Die Trägerbohlwand gibt es in verschiedenen Ausführungsvarianten, die sich in der konstruktiven Ausbildung, im verwendeten Material und in der Art des Einbaus unterscheiden. Am bekanntesten ist der sogenannte Berliner Verbau. Der Name leitet sich vom erstmaligen Einsatz beim Bau der Berliner U-Bahn in den 1930er Jahren ab. Häufig wird der Ausdruck Berliner Verbau als Synonym für „Trägerbohlwand“ verwendet. Ausführungsvarianten sind der sogenannte Essener Verbau und der Hamburger Verbau.
Herstellungsverfahren
Die Herstellung einer Trägerbohlwand erfolgt in mehreren Schritten.

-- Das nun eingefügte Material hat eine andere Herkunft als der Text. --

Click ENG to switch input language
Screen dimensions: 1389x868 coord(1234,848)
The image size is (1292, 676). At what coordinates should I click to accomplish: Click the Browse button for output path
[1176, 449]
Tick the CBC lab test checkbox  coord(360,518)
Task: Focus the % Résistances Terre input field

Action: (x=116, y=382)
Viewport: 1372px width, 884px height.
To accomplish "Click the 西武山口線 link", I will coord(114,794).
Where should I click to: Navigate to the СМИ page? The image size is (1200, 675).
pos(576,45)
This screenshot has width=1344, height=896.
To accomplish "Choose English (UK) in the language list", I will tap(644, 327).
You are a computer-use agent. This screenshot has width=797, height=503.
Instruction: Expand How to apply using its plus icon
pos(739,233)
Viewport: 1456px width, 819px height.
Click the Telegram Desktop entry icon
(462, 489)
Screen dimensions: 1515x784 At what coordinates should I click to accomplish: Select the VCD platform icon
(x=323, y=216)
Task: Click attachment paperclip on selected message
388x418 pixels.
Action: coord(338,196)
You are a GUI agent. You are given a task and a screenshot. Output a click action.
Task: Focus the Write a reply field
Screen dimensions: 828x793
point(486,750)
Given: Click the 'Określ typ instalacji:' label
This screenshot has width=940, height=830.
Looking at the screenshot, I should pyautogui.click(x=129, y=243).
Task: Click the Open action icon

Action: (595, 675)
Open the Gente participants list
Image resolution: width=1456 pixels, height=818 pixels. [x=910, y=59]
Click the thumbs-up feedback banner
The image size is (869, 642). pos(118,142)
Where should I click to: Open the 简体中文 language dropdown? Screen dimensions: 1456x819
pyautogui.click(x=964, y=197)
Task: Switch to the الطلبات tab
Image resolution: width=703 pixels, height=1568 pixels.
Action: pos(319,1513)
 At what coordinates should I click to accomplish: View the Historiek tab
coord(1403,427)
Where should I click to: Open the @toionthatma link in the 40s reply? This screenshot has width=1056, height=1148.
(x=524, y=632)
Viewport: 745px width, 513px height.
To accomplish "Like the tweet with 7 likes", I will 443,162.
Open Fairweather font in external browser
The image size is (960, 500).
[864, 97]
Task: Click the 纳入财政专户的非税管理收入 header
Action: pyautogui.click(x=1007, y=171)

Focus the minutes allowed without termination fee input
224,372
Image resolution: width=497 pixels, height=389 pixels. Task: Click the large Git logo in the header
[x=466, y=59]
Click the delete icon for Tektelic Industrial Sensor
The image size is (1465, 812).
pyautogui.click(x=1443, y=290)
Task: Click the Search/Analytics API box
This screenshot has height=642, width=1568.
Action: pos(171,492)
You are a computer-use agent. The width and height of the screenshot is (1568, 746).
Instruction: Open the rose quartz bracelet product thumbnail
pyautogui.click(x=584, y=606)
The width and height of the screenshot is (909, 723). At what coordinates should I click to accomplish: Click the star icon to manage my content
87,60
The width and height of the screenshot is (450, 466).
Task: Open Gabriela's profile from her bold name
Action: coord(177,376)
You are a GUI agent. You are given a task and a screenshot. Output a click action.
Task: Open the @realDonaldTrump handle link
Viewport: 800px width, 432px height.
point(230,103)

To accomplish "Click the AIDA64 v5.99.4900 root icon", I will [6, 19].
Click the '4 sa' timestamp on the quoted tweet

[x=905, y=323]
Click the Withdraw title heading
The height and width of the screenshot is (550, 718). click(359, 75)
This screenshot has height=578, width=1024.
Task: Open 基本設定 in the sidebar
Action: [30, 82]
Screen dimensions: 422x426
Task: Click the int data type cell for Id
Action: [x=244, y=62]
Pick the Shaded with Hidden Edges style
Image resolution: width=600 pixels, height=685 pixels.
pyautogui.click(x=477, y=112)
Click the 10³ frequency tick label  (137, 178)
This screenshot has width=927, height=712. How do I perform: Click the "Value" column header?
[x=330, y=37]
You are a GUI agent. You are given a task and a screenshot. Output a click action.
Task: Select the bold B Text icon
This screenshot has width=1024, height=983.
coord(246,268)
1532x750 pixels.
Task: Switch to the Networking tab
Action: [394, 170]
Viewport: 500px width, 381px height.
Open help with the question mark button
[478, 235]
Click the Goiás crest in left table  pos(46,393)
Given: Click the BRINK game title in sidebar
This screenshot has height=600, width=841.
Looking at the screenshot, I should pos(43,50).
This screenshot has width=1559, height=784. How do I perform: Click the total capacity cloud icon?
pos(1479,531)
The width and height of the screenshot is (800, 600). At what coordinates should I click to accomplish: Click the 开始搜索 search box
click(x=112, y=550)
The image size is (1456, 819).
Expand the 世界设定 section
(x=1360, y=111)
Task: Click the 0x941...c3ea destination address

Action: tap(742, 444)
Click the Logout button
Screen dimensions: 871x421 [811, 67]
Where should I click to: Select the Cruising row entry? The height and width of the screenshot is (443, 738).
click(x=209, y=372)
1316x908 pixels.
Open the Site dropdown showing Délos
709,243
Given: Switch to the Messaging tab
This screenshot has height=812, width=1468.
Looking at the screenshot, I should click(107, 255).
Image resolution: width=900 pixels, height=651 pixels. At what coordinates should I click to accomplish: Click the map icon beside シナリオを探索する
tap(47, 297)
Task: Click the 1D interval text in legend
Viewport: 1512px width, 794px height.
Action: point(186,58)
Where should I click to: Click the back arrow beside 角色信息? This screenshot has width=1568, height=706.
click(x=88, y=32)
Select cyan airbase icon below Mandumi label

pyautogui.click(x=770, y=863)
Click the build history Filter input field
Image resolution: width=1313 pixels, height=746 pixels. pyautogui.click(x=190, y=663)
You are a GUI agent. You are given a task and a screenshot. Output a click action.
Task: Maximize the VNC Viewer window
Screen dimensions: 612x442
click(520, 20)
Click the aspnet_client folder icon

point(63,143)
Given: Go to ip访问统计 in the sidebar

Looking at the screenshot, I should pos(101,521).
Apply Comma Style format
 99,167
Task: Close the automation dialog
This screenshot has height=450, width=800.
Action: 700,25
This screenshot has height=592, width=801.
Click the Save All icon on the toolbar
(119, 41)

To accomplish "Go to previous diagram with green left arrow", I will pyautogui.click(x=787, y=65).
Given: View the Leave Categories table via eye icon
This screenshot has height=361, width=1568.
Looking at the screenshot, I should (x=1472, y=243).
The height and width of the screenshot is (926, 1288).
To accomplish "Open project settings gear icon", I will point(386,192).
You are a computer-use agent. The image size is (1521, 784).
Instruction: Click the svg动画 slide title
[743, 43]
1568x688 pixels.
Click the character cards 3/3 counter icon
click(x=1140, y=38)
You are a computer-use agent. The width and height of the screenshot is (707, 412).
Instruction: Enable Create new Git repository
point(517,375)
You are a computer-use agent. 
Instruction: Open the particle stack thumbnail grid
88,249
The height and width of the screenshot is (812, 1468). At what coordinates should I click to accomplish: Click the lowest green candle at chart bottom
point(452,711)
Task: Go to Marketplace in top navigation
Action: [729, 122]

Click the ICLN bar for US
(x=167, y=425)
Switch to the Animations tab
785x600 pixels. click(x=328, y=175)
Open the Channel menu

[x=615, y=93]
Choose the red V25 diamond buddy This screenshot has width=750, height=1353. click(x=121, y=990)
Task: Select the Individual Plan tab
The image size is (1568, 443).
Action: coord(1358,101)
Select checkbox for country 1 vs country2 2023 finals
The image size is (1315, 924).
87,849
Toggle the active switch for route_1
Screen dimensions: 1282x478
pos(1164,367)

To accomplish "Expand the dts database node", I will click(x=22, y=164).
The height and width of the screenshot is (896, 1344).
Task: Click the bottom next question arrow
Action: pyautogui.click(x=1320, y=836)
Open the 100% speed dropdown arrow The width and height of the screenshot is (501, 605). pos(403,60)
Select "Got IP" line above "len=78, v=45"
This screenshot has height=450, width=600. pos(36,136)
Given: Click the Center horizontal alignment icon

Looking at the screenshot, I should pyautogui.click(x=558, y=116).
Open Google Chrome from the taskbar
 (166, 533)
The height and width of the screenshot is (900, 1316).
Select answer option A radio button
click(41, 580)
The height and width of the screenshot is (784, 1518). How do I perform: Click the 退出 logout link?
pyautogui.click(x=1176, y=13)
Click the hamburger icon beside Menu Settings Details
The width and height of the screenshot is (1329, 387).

Zunächst werden Vertikalträger entlang des künftigen Baugrubenrandes in regelmäßigen Abständen (ca. 1,5 bis 2,5 Meter) abgeteuft. Beim Berliner Verbau werden hierfür meistens Breitflanschträger vom Typ HEA oder HEB, alternativ über Laschen verbundene U-Profile verwendet. Bei lockeren Böden werden die Träger meistens eingerüttelt (einvibriert), früher eingerammt. Zur Verminderung von Lärm und Erschütterungen ist es in städtischen Bereichen heute üblich, Löcher zu bohren und zu verrohren, in die die Träger eingestellt werden. Dabei können die Trägern zur Erhöhung der Verformungssteifigkeit im Bereich des Bodeneinstands mit Beton vergossen werden. Ein Betonverguß des Gründungsbereichs kann auch bei verankerten Wänden zur besseren Ableitung der Vertikalkomponente der Zugspannung der meist schräg nach unten weisenden Anker erforderlich sein.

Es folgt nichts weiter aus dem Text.